- _Required work_
Please transcribe the line with "Expand comments via" and the lines after it through the end of the listing below, keeping both ends and nothing more.

- _Records_
[Start of section]

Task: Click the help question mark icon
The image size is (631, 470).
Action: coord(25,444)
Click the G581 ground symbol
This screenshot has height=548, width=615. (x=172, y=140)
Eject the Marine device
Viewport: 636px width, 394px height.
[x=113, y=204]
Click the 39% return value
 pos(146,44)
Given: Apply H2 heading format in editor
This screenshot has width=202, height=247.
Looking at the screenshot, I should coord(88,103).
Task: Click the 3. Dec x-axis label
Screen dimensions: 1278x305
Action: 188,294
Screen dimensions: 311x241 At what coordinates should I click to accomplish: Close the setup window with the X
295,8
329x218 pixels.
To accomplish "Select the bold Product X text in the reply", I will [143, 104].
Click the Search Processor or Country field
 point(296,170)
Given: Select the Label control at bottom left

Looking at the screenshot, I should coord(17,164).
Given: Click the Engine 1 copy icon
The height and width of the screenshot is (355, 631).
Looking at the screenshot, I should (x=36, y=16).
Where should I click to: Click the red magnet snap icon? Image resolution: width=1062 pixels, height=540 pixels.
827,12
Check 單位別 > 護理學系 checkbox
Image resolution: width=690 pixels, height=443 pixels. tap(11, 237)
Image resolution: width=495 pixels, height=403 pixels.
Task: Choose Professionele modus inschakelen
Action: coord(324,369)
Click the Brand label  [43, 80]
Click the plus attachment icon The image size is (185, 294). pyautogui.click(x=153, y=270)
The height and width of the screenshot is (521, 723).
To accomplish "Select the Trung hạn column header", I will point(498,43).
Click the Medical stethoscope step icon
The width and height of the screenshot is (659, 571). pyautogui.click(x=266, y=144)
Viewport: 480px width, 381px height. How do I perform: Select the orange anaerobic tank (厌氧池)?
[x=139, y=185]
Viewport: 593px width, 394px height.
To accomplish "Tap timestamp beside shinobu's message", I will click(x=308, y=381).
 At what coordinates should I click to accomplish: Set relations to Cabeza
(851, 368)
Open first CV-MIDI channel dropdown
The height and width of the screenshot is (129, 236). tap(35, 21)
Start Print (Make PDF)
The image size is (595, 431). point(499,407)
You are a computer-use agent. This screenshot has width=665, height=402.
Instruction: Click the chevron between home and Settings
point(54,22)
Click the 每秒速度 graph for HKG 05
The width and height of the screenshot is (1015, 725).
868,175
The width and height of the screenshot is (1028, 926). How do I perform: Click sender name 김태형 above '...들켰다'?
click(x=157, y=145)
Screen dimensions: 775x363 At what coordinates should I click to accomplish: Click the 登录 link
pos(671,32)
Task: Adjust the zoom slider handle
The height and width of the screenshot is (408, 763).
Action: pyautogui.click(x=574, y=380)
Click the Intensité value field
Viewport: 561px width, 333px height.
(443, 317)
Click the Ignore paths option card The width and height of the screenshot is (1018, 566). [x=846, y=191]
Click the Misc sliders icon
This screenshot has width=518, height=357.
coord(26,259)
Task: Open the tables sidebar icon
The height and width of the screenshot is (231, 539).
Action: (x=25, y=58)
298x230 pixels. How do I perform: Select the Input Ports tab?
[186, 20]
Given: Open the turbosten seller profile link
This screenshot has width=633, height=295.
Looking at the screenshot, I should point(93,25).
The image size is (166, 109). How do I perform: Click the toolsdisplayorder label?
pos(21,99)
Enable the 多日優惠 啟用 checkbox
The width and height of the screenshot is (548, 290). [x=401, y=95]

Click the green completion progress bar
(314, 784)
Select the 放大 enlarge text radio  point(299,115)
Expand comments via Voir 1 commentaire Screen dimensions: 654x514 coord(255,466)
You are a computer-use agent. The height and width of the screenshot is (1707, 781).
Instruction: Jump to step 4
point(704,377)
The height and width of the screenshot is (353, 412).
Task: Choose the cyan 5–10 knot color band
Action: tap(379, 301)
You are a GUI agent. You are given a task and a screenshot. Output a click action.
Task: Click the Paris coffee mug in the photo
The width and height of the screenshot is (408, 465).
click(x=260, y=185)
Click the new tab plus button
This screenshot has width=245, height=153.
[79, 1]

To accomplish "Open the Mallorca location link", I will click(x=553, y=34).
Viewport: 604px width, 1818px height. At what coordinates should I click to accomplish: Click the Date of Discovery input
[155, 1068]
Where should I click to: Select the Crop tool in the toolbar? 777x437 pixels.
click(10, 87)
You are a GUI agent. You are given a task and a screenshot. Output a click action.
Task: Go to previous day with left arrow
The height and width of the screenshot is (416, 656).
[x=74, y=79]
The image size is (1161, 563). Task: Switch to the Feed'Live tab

[End of section]

- _Task solution_
Expand comments via Voir 1 commentaire Screen dimensions: 654x514 coord(255,466)
You are a computer-use agent. The height and width of the screenshot is (1707, 781).
Instruction: Jump to step 4
point(704,377)
The height and width of the screenshot is (353, 412).
Task: Choose the cyan 5–10 knot color band
Action: tap(379, 301)
You are a GUI agent. You are given a task and a screenshot. Output a click action.
Task: Click the Paris coffee mug in the photo
The width and height of the screenshot is (408, 465).
click(x=260, y=185)
Click the new tab plus button
This screenshot has width=245, height=153.
[79, 1]

To accomplish "Open the Mallorca location link", I will click(x=553, y=34).
Viewport: 604px width, 1818px height. At what coordinates should I click to accomplish: Click the Date of Discovery input
[155, 1068]
Where should I click to: Select the Crop tool in the toolbar? 777x437 pixels.
click(10, 87)
You are a GUI agent. You are given a task and a screenshot. Output a click action.
Task: Go to previous day with left arrow
The height and width of the screenshot is (416, 656).
[x=74, y=79]
The image size is (1161, 563). Task: Switch to the Feed'Live tab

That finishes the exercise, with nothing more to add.